Web Scraping Product Details from Sunglass Hut and Woot!
Sunglasses product details were scraped from the Sunglass Hut and Woot! websites in order to perform an exploratory data analysis (EDA) and to compare the deals on Woot! to the retail prices on Sunglass Hut. The above word cloud was produced using the descriptions of the sunglasses on Sunglass Hut. The code used to scrape and analyze this data may be found on the Git Hub.
Web scraping
The Sunglass Hut website uses Ajax to load more sunglasses on each page when you click a button at the bottom the screen. For this reason Selenium had to be used to interact with this dynamic website. The main brand page was visited, and the "load more" button was programed to click until all sunglasses were visible on the page. Then the url to each of those pairs was scraped and saved in a CSV file. This list of urls was then the starting urls in a Scrapy spider that visited each and collected the urls to all the different colors of the same pair. This was necessary because each pair that comes in multiple colors will have different product details for each color. For example, some colors may have polarized lenses, while some may not. Then, each individual pair's url was visited and the product details were scraped.

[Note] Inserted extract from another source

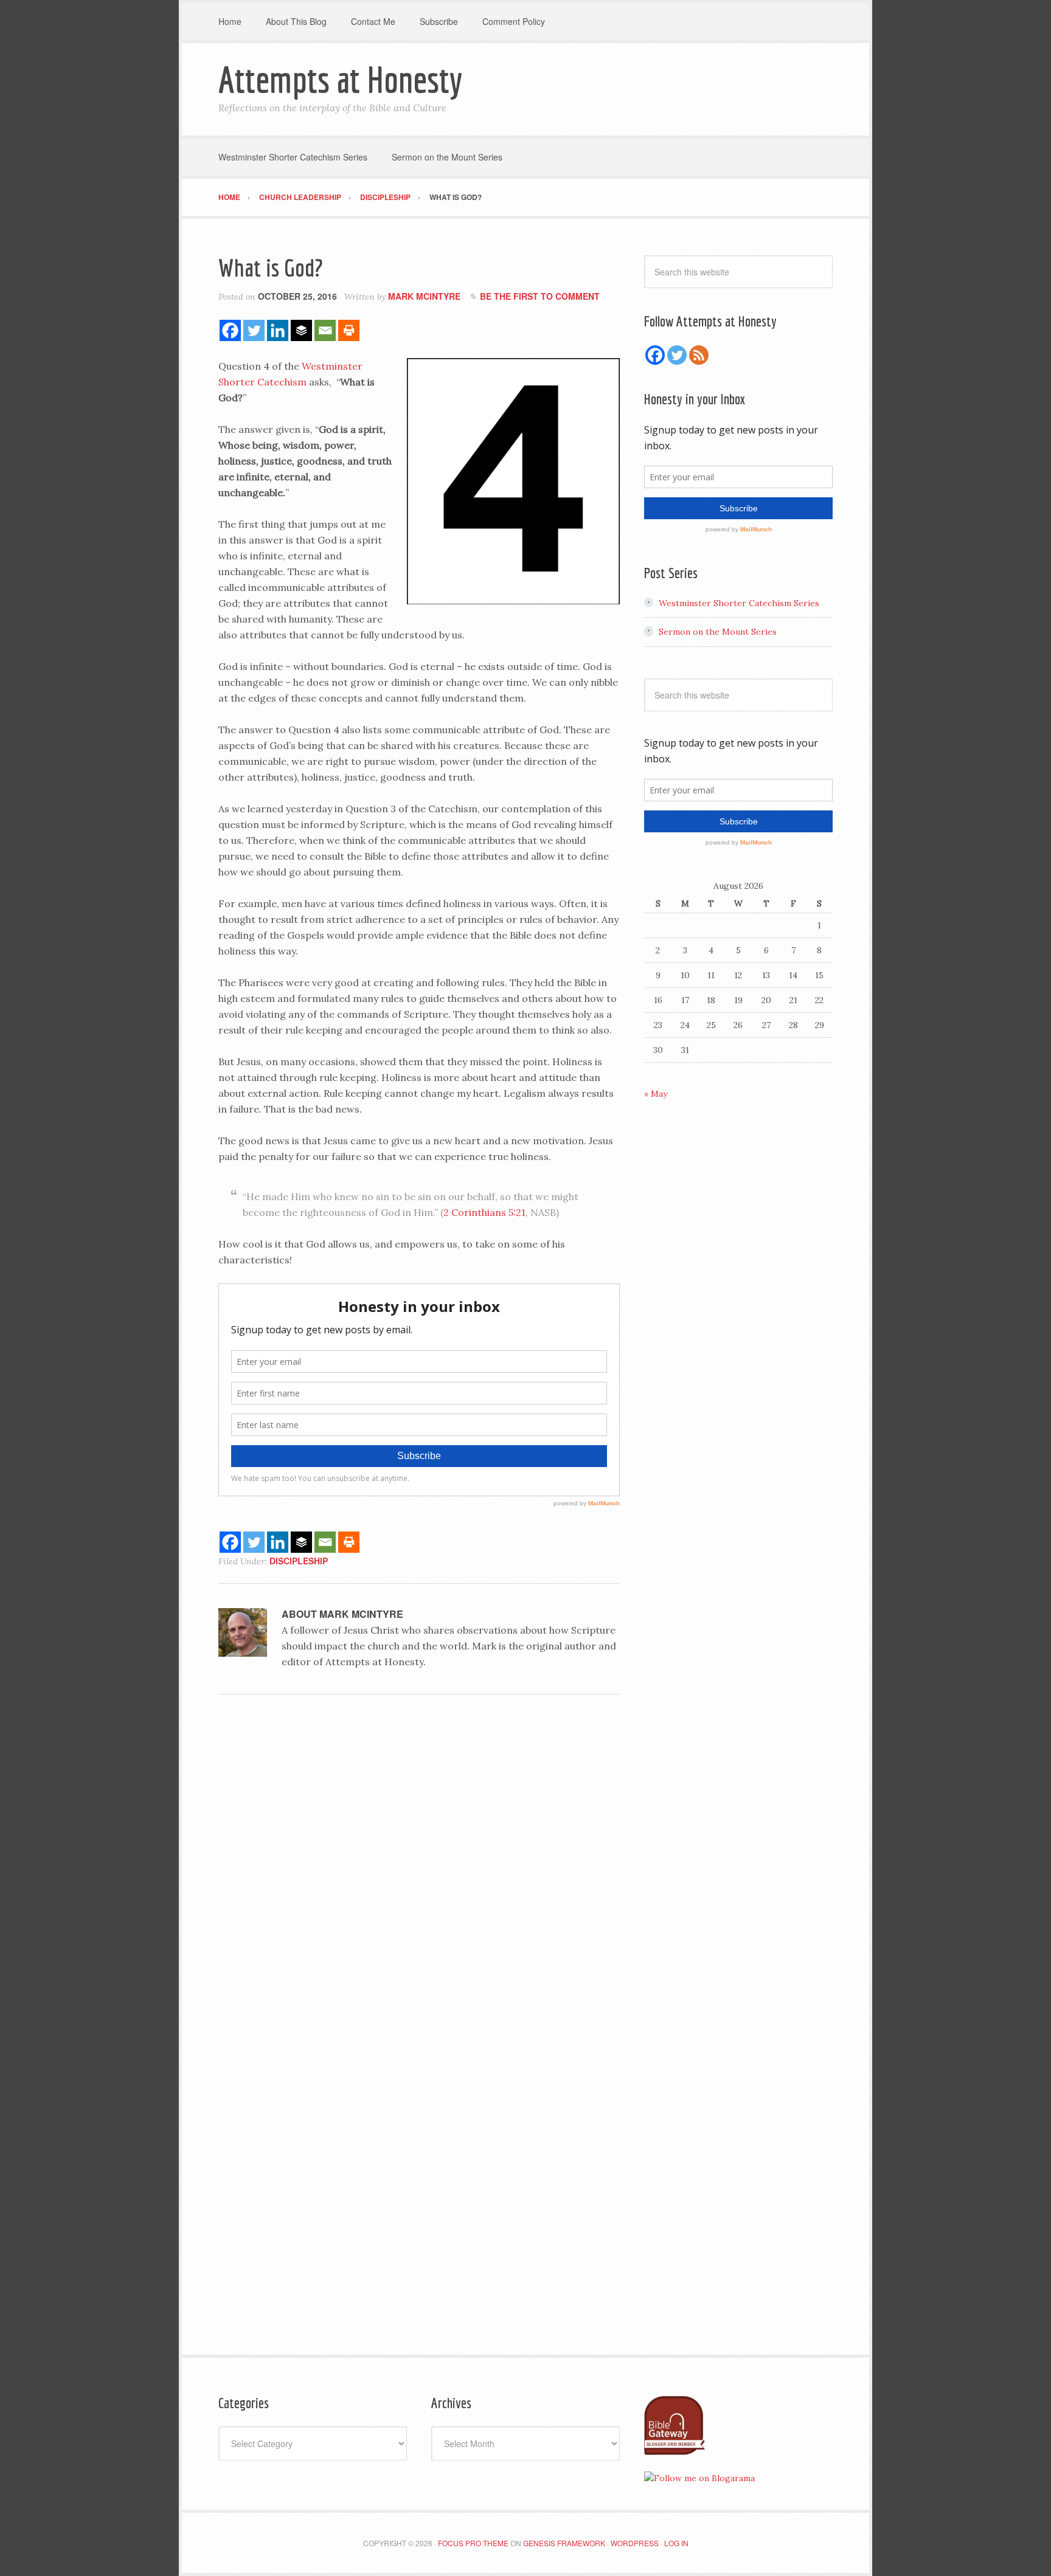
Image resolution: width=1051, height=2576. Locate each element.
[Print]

For each pair, the brand, description, name, price, whether it is on sale and by how much, whether the lenses are polarized, frame color, frame material, lens color, lens material, lens technology, shape, url to the product page, and face shape for best look was scraped.
What are the most expensive brands?
We break down the median price per pair for each brand.
How do the price distributions of the most expensive two brands compare?
We see that, although Fendi has a higher median price, Bulgari has a few pairs that are extremely expensive. In fact, the most expensive pair on all of the Sunglass Hut website is from Bulgari
It is also worth noting that Bulgari has many more models available than Fendi, as the next graph demonstrates.
Let's choose a few brands
For the purpose of an exploratory data analysis, let's pick a few brands to analyze. The following graph shows the number of pairs available on Sunglass Hut from each brand. We see that Ray-Ban is far and away the most, followed by Oakley, Vogue and Prada. We will also include Gucci because it is a popular brand, and we will include the Prada Linea Rossa sunglasses along with the Prada sunglasses.
We see that, among these brands, Gucci seems to be the most expensive overall, followed by Prada. Ray-Ban and Oakley seem similarly priced, while Vogue is the cheapest among these brands.
Lens polarization
How does whether or not the lenses are polarized affect the price of the sunglasses. One would assume this feature would result in an increased price. Do the numbers bear this out? From the below graph, we see that for most brands, the polarized sunglasses tend to be more expensive than the non-polarized sunglasses. The notable exception seems to be Gucci, where the median price of polarized sunglasses is less than non polarized. This is due to the fact that many of the most high-end sunglasses are not polarized. We see that the price distribution of polarized sunglasses is much more strongly peaked near its median. In other words, Gucci has some relatively cheaper non-polarized sunglasses and also very expensive non-polarized sunglasses.
Below is a distribution of the prices among all brands of lenses that are polarized (red, right) and lenses that are not polarized (blue, left). The difference of these distributions was found to be very significant (p-value less than 1e-14) based on the Kolmogorov–Smirnov test.
Further EDA
Further EDA can be done on this data set. For example, the following graphs give price by frame color as well as price by face shape for best look.
Woot!
A Scrapy spider was also written to scrape the product details of the sunglasses on Woot!. This data set was then joined with the Sunglass Hut data set when we could find possible matches. Many pairs contain a letter and numerical digit label in the name of the pair which can then be matched on both pages. Then, further exploration can be done to determine if the deals on Woot! are as good as they seem.
The first pair is an easy match and a good deal.
Items 0 through 6 in the above table all correspond to different Wayfarer sunglasses by Ray-Ban of different colors. The exact color from Woot! could not be found on Sunglass Hut. See the images below:
Best use of this data
This data is rich enough to explore several features to find sunglasses that you like or to match pairs with Woot! to find deals. It may be useful to do this kind of brand analysis if you are opening a shop or if you are thinking of manufacturing sunglasses. There is also a market for reselling sunglasses on sites like Poshmark and TheRealReal. This data could be used to find deals on Woot! that may be resold on Poshmark or TheRealReal, although a further analysis of sales on those websites would become necessary.